As the season came to an end, all signs appear to be pointing toward the X-Men's most famous alternate timeline, Days of Future Past. In fact, it's the X-Men: The Animated Series' DOFP adaptation that introduced Bishop in the original series. As the final episode closed, Bishop met Forge, setting the stage for the X-Men: TAS' version of Days of Future Past. While we will surely see elements of that event, there could be something even bigger on the horizon: Age of Apocalypse.

During the 1990s, the X-Men were at the peak of their popularity. Titles and epic crossover events abounded, but none had quite the overarching appeal of AOA. Between the awesome story, the amazing character redesigns, and the X-Men's new origin stories, fans instantly fell in love with the event. Even after the tale came to an end, comic readers clamored for more, which resulted in a few AOA originals being introduced into the Marvel-616.

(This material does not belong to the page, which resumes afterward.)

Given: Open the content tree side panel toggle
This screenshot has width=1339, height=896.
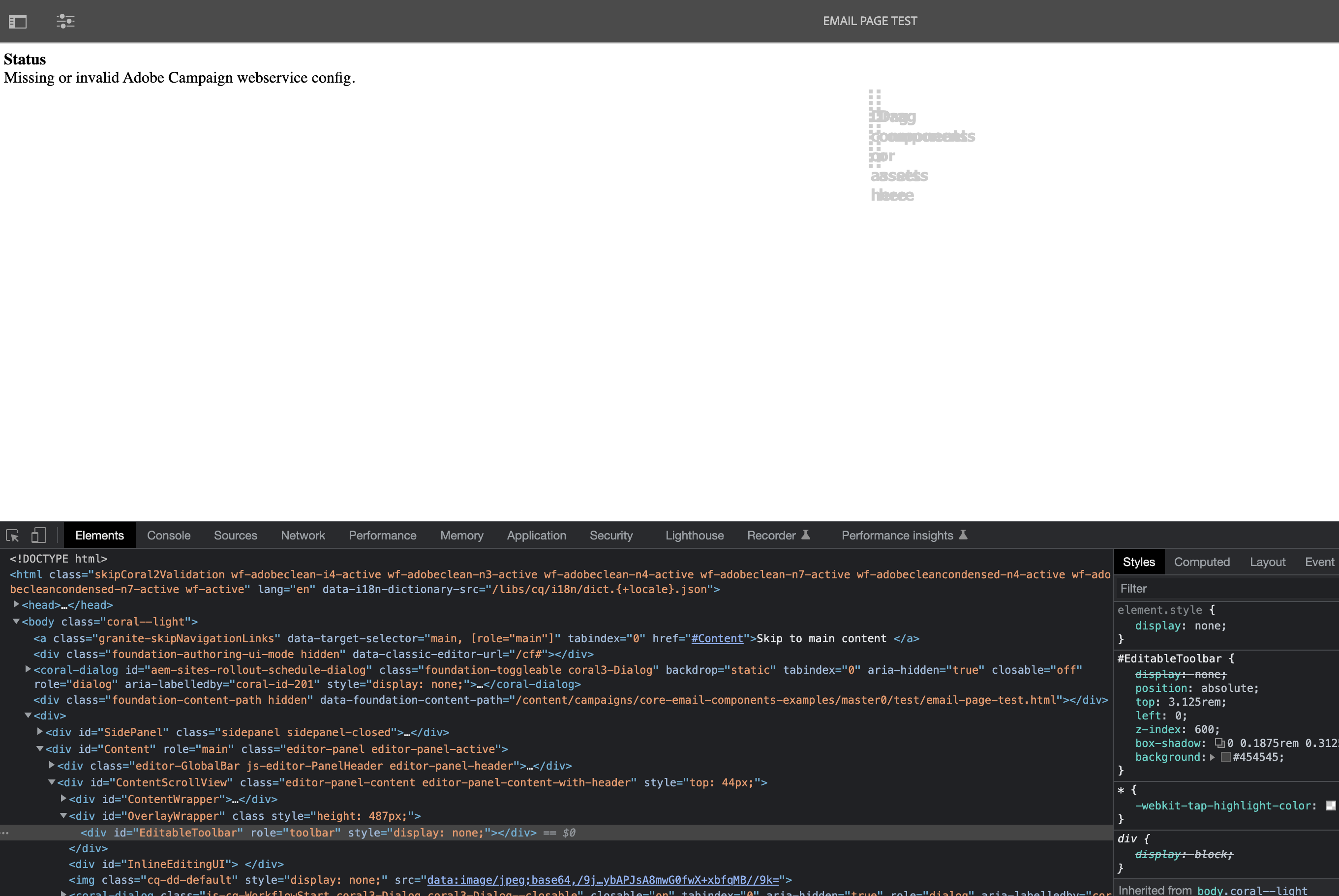Looking at the screenshot, I should coord(18,21).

The story's premise was based around Charles Xavier being accidentally killed by his son, Legion, leaving the professor's dream of mutant-human peace in Magneto's hands. Without Charles' leadership, Apocalypse was able to conquer the Earth. As he set out to exterminate mankind, a new-look X-Men led by Magneto led the final assault against the most powerful version of En Sabah Nur they'd ever faced.

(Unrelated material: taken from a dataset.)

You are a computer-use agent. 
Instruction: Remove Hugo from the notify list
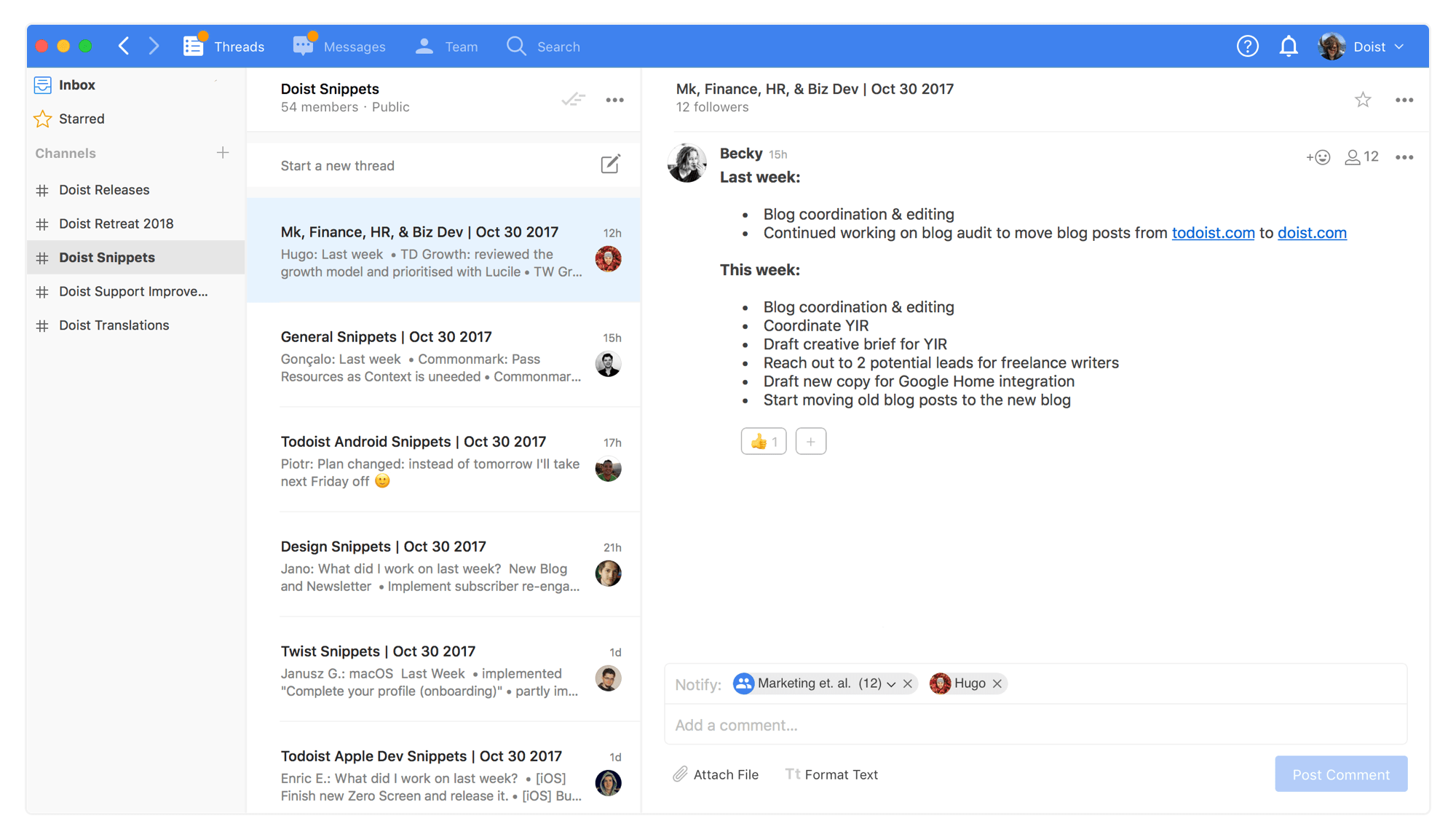(997, 683)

With X-Men '97 penning a love letter to the X-Men, it would be fitting for the show to adapt such an iconic '90s event for the small screen. In that event, here are a few issues you'll want to pick up.

X-MEN #41

For those wanting to collect the Age of Apocalypse, you need to start with "Legion Quest."

If X-Men '97 introduces us to Legion, then it will be a good barometer that Age of Apocalypse is falling into place. The son of Charles Xavier and Gabrielle Haller, "Legion Quest" saw David Haller travel through time with the intent to murder Magneto before he became the supervillain we know and love. However, David inadvertently killed Professor X instead, thus altering the timeline and laying the foundation for the Age of Apocalypse.

In the event that we see AOA in animated form, no doubt the cover art for X-Men #41 will be enough to get buyers hunting down the issue on eBay.


With Charles Xavier dead before he can establish the X-Men, the 1995 timeline stops in its tracks. All the X-Men titles then switched to AOA titles, beginning with X-Men Chronicles, and so AOA kicked off in X-Men Chronicles #2. While there are no major first appearances here, you'll want this issue for completionist reasons.


The AOA event moved into full gear with X-Men Alpha #1. Here we get the first looks at the stylish AOA versions of classic X-Men characters, particularly Wolverine, Magneto, Sabretooth, Storm, Nightcrawler, Rogue, and Quicksilver. You also get the first appearances of villains Dark Beast, Holocaust, and Abyss. There's also the added bonus of Morph from the AOA timeline, which is a similar design to how the character is presented in X-Men '97.

X-MAN #1

Once the dust settled and the AOA crossover came to an end, the X-Men timeline returned to normal. Fans so loved AOA that Marvel began incorporating characters from that timeline into the Earth-616 continuity, beginning with X-Man.

Created by Mister Sinister from the DNA of Scott Summers and Jean Grey, he is Cable's AOA variant, but better. Without the technovirus that suppressed Cable's telekinetic abilities, this Nate Grey is more powerful than his 616 counterpart. He was eventually added to the main Marvel canon, where he confronted Cable. Given the ties between Cable and Sinister in X-Men '97, it would make sense for the show to add X-Man to the roster as Cable's antithesis.


Now that En Sabah Nur has been introduced into the X-Men '97 pantheon, the chess board could begin to take shape. There's plenty of other stories to tell when it comes to Apocalpyse, for sure, but considering all the time travel and alternate timelines involved in the show already, AOA would seem like the logical next step. Certainly, another Days of Future Past adaptation wouldn't be a problem, but it's something we saw in the original series. AOA would be totally new and a major crowd pleaser.